When the Log In button is tapped, we pass email and password inputs to the AuthService:

struct LoginScreen: View {
  @EnvironmentObject var authService: AuthService
  @State var email: String = ""
  @State var password: String = ""
  
  var body: some View { ... }
  
  func onLogIn() {
    authService.logIn(
  email: email, 
  password: password
)
  }
}

But before we can make the login request, we have a requirement to check that email and password have valid formats:

func onLogIn() {
  guard email.matches("#email regex#")
  && password.count > 7 else {
  return
}
  authService.logIn(
    email: email, 
    password: password
  )
}

If you read the first article in this series you can already see the issue here. We're losing the knowledge that email and password are valid as soon as we step out of the guard statement!

We can displace or completely remove the validation step, and the app would still compile and run as if nothing had happened!

func onLogIn() {
  // guard email.matches("#email regex#")
//  && password.count > 7 else {
//  return
// }
  authService.logIn(
    email: email, 
    password: password
  )
}

AuthService has no knowledge that the email and password strings that it receives have indeed been validated. Since validation checks can be arbitrarily displaced, the whole system must always assume that it could be acting on potentially invalid input data. Should then the AuthService perform its own validation before sending the login request?

class AuthService {
  func logIn(email: String, password: String) {
    // Just to be sure...
guard email.matches... else { return }
    // Send HTTP request
  }
}

This certainly doesn't seem right. You could argue that validation is not the responsibility of AuthService and it should just "trust" or "assume" that the upstream has taken care of the validation.
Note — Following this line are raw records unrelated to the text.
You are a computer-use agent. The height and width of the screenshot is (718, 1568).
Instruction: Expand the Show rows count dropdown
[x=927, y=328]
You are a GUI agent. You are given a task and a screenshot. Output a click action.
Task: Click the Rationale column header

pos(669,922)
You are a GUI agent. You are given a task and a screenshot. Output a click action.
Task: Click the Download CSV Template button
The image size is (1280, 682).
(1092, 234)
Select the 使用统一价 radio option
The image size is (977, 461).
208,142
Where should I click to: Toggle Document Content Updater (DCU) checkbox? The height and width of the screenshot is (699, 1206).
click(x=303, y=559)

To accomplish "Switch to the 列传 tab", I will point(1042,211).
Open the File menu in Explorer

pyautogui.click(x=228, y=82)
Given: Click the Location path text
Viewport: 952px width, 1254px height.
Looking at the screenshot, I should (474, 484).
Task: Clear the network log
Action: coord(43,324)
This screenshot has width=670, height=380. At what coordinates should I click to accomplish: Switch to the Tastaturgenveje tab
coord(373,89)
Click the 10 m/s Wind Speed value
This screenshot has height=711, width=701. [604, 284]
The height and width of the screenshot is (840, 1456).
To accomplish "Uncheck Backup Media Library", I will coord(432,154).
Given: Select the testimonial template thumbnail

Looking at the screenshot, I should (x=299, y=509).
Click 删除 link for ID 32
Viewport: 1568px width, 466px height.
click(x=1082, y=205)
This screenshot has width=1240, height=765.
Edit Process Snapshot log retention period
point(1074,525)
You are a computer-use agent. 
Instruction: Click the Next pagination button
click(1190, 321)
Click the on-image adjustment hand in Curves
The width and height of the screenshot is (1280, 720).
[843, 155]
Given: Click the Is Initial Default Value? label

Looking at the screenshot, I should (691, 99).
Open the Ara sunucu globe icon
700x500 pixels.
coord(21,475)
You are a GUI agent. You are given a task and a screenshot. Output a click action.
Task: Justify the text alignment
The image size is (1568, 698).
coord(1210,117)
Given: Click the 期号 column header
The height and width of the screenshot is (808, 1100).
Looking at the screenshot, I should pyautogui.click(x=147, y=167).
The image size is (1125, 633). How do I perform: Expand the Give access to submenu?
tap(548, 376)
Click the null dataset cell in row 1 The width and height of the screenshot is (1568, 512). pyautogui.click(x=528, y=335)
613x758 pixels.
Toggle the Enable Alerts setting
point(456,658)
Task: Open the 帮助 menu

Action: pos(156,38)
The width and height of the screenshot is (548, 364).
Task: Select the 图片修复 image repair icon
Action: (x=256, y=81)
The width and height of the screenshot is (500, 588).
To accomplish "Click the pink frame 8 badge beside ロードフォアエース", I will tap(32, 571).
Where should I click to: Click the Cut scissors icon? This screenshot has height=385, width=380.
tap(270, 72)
Which is a perfectly reasonable argument, but wouldn't it be better if instead of blind "trust", it could rely on solid proof?

Coming back to our validation check, we also permit mistakes like this:

func onLogIn() {
  guard email.matches("#email regex#")
  || password.count > 7 else {
    return
  }
  authService.logIn(
    email: email, 
    password: password
  )
}

Now, it's possible to make the login request with partially validated data!

We can be super diligent when implementing and testing validations like this, but we'll never have a complete confidence that at any given moment we're acting upon fully validated data, especially in a large codebase with lots of distributed moving parts.

Caution ⚠️: Conventional validation can be dangerous! It can lead to the anti-pattern where data validation is mixed with business logic. Validation checks become scattered around the codebase with the hope, but without any systematic justification, that all invalid data is caught before it's being acted upon. In some scenarios failure to catch invalid data can lead to vulnerabilities that can be exploited by injecting malicious data.

So, what can we do about it? We need to improve our design by introducing type safety. We need the validation-carrying types!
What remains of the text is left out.